Vue du Collège impériale à côté du Temple de Confucius de Pékin à la fin du XIXe siècle[Source : http://irc.aa.tufs.ac.jp/thomson/top.html]
A qui doit-on - vous savez que lorsqu’un billet commence de cette manière, c'est qu'il s'agit d'une devinette : celle-ci est notre septième devinette ; niveau de difficulté : 1,5/5 -, or donc ! à qui doit-on cette petite scène très vivante qui nous restitue un Kongzi 孔子, Maître Kong, pédagogue infatigable confronté aux réticences d'un fils un rien rebelle, nous le rendant très proche et qui plus est poète ?
« Un jour, le grand sage Confucius rencontra son fils sur le seuil du pavillon des Livres, et lui dit : « Mon cher Khong-Li, êtes-vous bien avancé dans l'étude de la poésie ?» Avec un certain dédain, l'adolescent répondit : « Je ne m'y adonne pas, mon père. » « Vous avez tort, mon fils. Si vous n'apprenez pas la poésie, si vous ne vous exercez pas à faire des vers, dussiez-vous ne devenir qu'un médiocre poète, vous ne connaîtrez jamais complètement votre langue, vous ne saurez pas bien parler. » Confucius, lui, était poète. En Chine, la poésie semble aussi ancienne que la Chine elle-même, et comme cela arrive presque toujours, le premier de ses poètes, ce fût le peuple. »

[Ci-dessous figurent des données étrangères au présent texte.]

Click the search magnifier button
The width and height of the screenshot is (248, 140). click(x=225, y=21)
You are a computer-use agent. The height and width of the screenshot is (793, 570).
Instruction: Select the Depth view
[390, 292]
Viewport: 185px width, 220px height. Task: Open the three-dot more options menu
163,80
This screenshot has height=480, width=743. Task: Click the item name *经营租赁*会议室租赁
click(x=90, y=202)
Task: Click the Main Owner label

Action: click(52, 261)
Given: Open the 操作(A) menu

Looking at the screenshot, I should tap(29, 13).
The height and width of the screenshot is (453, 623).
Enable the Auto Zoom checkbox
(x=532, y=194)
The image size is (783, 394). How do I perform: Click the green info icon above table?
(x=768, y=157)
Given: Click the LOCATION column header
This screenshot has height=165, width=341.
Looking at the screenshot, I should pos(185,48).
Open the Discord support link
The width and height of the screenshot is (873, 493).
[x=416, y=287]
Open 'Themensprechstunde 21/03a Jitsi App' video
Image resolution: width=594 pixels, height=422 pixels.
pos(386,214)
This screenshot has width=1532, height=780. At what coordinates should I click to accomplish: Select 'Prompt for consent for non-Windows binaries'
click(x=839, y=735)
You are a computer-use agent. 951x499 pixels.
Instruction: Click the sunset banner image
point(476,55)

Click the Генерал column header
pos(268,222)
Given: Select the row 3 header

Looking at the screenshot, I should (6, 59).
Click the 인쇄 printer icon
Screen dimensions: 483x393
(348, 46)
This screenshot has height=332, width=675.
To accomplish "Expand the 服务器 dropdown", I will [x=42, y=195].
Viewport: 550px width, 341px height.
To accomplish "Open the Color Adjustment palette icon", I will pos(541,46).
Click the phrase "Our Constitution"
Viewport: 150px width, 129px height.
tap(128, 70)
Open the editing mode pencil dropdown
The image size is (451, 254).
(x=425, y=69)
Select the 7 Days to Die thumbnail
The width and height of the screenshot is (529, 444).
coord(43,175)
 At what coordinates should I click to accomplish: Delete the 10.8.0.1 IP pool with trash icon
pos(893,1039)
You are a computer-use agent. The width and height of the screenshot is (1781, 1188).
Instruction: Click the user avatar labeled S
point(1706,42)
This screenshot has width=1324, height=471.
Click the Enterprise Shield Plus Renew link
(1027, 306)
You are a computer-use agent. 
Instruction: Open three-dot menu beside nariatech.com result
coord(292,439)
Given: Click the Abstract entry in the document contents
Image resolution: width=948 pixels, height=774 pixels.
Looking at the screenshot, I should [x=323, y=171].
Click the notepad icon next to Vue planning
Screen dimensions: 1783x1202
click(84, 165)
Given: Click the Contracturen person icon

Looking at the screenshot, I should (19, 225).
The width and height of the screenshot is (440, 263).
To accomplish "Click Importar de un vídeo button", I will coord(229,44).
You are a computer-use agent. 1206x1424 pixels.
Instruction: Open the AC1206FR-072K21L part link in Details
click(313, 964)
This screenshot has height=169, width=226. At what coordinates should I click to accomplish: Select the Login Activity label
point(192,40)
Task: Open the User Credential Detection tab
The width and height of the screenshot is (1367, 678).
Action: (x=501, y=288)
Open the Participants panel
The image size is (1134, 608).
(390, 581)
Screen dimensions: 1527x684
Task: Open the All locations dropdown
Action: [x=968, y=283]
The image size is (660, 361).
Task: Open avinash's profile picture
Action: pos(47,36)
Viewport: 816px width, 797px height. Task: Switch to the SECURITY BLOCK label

On prendra donc la peine d'identifier l'auteur de cette belle fable ainsi que le passage du Lunyu 論語, Les Entretiens de Confucius, dont il s'inspire. Tout le monde peut, et même doit, participer. Merci d'avance et à très bientôt pour les solutions commentées : disons vers le 15 de ce mois, alors ne tardez pas. (P.K.)